On March 20 around 6 a.m., emergency medical personnel responded to a call about a woman who was unconscious and bleeding at an apartment complex, police said in a news release. She had experienced a miscarriage and was taken to a hospital for treatment.
Police recovered the fetus from a dumpster, and the remains were sent for an autopsy.
At the time, police did not publicly identify the woman and no charges were filed. Officials said they would wait for autopsy results and finish interviews to “determine the appropriate course of action.”
The next day, police said they had arrested Chandler-Scott and were charging her with concealing the death of another person and throwing away or abandoning a dead body. When investigators interviewed Chandler-Scott, she told them “she did not know what else to do with the fetal remains,” prosecutors said.
As the investigation continued, Warren stressed that officials were considering the facts in light of Georgia’s laws.
“I want to make sure we take this off of the stage of national attention or what other people want us to do, and we slow down,” Warren told the Georgia-based TV station WALB on Monday. “We treat her as a human being.”

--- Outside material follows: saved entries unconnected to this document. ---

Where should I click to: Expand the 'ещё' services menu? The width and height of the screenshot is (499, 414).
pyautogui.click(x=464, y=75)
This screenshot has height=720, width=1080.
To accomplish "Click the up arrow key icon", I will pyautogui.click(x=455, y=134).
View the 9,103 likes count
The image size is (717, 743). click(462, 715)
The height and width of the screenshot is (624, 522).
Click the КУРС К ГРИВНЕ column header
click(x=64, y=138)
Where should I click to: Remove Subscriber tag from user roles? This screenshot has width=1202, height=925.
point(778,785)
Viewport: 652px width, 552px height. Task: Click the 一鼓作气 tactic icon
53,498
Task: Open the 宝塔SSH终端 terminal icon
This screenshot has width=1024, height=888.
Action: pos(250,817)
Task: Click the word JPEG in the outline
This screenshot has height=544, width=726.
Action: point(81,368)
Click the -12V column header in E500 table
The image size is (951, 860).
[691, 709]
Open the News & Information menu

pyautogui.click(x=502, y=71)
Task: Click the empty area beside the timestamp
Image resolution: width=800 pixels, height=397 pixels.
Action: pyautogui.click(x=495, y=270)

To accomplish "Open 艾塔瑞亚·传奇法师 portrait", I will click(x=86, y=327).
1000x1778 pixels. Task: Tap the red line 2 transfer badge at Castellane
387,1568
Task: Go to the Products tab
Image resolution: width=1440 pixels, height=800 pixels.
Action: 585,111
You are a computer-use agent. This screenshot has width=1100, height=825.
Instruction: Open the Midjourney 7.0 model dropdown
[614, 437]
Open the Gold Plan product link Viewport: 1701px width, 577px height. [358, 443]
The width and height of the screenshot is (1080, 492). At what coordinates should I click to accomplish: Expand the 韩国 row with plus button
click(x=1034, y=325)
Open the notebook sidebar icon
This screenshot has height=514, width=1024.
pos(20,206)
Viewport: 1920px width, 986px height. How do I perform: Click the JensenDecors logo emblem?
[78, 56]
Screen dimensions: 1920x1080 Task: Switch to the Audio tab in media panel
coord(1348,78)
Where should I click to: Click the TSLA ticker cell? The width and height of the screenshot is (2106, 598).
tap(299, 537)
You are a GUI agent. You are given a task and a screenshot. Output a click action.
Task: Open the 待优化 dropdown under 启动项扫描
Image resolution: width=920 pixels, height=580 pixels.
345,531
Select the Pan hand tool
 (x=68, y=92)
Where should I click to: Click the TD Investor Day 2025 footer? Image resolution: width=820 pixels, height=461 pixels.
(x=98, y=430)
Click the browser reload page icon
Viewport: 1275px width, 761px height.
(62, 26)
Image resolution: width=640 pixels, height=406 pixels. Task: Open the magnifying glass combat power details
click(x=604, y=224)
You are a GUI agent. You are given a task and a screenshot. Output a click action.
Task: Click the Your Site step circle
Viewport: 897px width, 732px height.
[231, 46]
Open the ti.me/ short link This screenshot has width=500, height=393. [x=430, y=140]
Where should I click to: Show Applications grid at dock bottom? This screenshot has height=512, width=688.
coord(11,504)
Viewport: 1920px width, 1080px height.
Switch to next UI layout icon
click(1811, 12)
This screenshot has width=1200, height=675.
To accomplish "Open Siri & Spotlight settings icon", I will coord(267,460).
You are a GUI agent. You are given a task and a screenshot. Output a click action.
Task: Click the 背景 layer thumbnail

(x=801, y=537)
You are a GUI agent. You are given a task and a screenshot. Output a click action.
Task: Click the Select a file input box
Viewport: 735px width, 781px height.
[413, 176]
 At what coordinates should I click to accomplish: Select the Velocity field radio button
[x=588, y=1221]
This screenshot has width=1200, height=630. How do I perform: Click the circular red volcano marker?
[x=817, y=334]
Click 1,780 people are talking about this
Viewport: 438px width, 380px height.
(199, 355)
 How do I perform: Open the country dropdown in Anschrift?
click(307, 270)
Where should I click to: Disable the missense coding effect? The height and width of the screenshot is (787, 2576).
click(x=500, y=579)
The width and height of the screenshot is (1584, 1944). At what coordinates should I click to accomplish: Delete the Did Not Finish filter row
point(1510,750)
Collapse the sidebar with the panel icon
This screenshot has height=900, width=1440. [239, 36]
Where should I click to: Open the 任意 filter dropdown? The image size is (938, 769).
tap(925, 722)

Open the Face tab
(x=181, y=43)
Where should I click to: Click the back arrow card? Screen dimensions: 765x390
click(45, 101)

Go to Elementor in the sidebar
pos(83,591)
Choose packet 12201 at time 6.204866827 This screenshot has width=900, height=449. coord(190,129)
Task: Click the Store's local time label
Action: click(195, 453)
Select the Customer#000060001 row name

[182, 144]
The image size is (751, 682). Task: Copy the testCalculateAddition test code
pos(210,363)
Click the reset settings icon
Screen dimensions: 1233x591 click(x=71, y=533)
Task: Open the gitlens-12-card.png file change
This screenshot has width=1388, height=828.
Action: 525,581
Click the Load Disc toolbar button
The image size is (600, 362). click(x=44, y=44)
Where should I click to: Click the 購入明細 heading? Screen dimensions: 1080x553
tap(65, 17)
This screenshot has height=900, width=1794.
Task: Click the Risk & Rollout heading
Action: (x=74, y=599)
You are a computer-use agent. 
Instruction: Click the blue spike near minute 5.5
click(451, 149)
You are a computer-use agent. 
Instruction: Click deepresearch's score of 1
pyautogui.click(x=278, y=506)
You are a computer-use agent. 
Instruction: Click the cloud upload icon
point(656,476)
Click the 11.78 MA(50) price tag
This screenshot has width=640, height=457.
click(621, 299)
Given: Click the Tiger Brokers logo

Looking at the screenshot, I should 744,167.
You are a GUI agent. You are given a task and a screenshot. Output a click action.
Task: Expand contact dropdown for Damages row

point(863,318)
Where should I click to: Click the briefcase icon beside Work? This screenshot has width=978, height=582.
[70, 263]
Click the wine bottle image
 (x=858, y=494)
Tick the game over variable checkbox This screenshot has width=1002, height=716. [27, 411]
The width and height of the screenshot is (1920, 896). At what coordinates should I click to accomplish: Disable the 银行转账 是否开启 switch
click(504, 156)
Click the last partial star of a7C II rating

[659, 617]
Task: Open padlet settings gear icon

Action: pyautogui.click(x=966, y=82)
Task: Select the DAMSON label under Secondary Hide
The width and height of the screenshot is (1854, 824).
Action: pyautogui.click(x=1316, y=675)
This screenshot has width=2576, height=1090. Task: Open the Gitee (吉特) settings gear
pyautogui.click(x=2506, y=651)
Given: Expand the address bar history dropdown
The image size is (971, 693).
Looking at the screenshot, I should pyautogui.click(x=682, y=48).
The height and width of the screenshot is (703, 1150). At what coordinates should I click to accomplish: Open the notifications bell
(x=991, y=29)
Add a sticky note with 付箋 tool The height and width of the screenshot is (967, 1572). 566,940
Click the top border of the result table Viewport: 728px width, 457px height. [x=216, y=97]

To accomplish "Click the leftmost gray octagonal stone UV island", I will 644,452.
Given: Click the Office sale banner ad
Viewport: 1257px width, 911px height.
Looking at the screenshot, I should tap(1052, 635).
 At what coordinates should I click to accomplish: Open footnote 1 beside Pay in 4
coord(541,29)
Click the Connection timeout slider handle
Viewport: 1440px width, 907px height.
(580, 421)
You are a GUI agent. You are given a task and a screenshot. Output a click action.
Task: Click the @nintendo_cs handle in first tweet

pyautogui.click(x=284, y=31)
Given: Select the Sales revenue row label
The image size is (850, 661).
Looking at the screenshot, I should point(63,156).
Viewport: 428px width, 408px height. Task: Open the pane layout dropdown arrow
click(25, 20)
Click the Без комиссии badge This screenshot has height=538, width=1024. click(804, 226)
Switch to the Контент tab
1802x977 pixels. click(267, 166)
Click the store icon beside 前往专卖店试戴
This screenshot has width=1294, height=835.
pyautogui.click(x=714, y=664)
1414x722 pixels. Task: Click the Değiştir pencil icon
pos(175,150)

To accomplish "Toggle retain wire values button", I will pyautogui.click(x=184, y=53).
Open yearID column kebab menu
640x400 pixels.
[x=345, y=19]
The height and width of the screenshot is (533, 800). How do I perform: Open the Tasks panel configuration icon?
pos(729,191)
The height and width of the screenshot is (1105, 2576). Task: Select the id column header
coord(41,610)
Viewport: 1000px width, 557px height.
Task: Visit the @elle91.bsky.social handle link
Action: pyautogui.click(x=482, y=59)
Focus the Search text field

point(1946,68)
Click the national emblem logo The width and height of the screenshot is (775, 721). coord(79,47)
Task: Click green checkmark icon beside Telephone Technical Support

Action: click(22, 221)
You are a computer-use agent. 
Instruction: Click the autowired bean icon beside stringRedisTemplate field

The Tift County 911 office alerted the county coroner to the case before it was transferred to the Georgia Bureau of Investigation, which determined that the fetus was nonviable and had been naturally miscarried. The case did not ultimately fall under the coroner’s purview because the fetus had never taken a breath, Tift County deputy coroner Blair Veazey said Tuesday.
Interest in the concept of fetal personhood — in which a fetus is endowed with the same rights as a living person — has grown since the Supreme Court overturned the right to an abortion in 2022, said Jill Wieber Lens, a professor at the University of Iowa College of Law and the author of the book “Stillbirth & the Law.”
In 2023, criminalization of pregnancy outcomes came to the national stage with the case of Brittany Watts, a then-33-year-old Ohio woman who was charged with abuse of a corpse after miscarrying at home. When Watts’s pregnancy ended at 22 weeks, she placed the fetal remains in a bucket outside her home. She was later treated at a hospital, where a nurse reported her to police, leading to the felony charges. A grand jury ultimately declined to indict her.
“These prosecutions are probably more likely to happen in states when abortion is banned,” Lens said. “In ban states, I think you see more suspicion after a pregnancy loss.”
Abortion is illegal in Georgia after six weeks of pregnancy, when fetal cardiac electrical activity can first be detected and before many people know they are pregnant. The ban, which stems from a 2019 “heartbeat bill,” is being challenged in court.
Of 210 pregnancy-related prosecutions in the year after the Supreme Court eliminated federal protection for abortion, 22 involved pregnancy loss, according to a report from Pregnancy Justice, which advocates for the rights of pregnant people.
Dana Sussman, senior vice president of Pregnancy Justice, said the statutes Chandler-Scott was charged under had never before been applied in the context of pregnancy loss or fetal remains.
“On many levels, this was alarming,” Sussman said.
Georgia state Sen. Sally Harrell (D) linked the case to the state’s six-week abortion ban Wednesday and called on her colleagues to overturn that law.
“This case demonstrates the idiocy of fetal personhood,” she said, adding, “It subjects women to either publication of their most private moments or the fearful hiding and shaming of their natural body processes.”